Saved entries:
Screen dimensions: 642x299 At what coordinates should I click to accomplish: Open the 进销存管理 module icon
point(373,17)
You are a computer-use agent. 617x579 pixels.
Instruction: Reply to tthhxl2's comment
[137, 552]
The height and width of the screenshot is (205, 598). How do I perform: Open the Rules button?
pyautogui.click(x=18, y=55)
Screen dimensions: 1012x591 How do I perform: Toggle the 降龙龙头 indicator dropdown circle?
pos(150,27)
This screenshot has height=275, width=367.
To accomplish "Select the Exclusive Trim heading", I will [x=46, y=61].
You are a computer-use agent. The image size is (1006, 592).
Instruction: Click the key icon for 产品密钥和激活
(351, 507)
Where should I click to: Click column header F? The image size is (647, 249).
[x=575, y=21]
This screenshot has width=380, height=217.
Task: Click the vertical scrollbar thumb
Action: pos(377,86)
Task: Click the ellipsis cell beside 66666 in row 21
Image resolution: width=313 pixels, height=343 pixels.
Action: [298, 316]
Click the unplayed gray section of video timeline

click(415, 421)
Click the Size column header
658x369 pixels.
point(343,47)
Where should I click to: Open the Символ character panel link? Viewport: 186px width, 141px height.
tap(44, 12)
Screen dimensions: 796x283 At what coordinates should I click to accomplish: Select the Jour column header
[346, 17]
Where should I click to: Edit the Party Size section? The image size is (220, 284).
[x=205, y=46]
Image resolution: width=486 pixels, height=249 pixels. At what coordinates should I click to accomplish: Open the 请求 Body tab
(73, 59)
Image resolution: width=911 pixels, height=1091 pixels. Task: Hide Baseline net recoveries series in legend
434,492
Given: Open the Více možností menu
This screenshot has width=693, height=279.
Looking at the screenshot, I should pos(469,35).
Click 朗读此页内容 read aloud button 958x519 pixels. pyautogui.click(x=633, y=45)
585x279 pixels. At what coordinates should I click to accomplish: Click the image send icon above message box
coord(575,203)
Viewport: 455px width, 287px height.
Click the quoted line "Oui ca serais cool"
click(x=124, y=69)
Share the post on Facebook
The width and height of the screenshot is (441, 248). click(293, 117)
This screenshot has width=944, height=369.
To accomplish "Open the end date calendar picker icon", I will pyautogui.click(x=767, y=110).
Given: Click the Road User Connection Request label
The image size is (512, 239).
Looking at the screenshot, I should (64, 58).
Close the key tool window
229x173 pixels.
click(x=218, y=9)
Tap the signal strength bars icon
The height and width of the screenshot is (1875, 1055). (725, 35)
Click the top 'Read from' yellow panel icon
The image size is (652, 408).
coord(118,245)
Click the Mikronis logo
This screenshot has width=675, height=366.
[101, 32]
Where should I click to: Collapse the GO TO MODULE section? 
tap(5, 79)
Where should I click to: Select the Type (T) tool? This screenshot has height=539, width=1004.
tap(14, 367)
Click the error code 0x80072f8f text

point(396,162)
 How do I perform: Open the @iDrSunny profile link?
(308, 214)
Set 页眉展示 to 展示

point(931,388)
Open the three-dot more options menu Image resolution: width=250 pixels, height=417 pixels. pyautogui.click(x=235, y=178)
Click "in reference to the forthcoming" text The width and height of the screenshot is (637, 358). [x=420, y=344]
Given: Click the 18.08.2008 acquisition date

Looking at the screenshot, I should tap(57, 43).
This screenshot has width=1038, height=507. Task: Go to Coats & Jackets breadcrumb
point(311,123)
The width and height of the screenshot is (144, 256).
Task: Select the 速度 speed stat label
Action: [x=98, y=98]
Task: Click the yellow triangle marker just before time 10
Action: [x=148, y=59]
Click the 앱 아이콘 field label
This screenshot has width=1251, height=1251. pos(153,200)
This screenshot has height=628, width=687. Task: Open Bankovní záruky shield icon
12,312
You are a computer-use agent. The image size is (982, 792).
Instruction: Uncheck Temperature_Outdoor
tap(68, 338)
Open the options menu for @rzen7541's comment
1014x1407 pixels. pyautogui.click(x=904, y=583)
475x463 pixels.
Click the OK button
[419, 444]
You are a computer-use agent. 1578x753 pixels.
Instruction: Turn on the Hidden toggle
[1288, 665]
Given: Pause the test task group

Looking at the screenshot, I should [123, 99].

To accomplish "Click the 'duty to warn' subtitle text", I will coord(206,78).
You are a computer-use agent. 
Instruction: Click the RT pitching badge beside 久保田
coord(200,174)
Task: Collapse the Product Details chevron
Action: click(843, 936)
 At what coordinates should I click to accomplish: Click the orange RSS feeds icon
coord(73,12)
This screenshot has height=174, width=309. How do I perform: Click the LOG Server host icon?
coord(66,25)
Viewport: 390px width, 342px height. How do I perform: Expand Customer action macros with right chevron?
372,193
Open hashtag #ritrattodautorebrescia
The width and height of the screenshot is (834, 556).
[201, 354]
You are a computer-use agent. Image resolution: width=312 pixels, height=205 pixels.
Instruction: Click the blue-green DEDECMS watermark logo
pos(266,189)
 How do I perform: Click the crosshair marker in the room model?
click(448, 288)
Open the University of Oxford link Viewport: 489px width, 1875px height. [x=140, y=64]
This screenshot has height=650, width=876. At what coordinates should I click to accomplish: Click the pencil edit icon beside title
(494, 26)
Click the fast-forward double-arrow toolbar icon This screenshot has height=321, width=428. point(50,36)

> **Work to complete**: Read through the entries above, and wherever a line holds the string "will", copy it.

> **Output of the exercise**:
To accomplish "Select the Exclusive Trim heading", I will [x=46, y=61].
To accomplish "Open the end date calendar picker icon", I will pyautogui.click(x=767, y=110).
To accomplish "Click the 'duty to warn' subtitle text", I will coord(206,78).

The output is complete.